▶ **SUPPLIED INFORMATION**:

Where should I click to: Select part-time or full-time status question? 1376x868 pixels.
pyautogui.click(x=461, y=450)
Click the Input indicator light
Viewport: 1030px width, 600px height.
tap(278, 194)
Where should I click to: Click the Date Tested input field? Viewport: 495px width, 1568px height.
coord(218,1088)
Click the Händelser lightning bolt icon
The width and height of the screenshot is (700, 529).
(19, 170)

...

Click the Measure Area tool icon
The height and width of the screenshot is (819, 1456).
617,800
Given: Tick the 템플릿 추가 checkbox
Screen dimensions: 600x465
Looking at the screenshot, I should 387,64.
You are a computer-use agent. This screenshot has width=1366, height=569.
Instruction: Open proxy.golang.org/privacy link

...

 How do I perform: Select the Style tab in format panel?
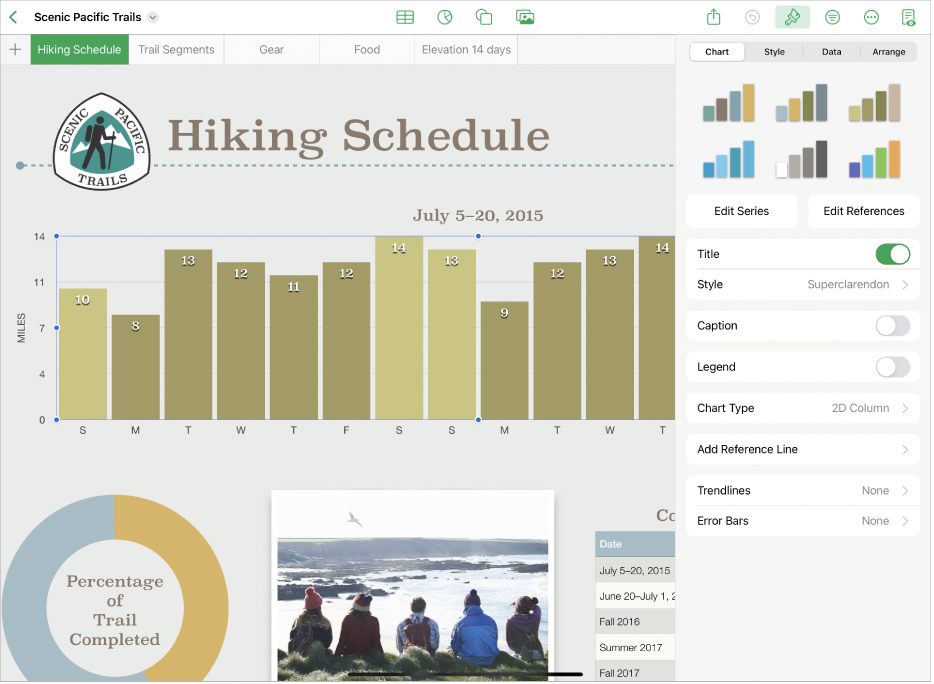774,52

▶ **WORK INSTRUCTION**: Going through the records above, count the lines that hold "icon" and answer with the count alone.

▶ **SOLUTION TO THE EXERCISE**: 2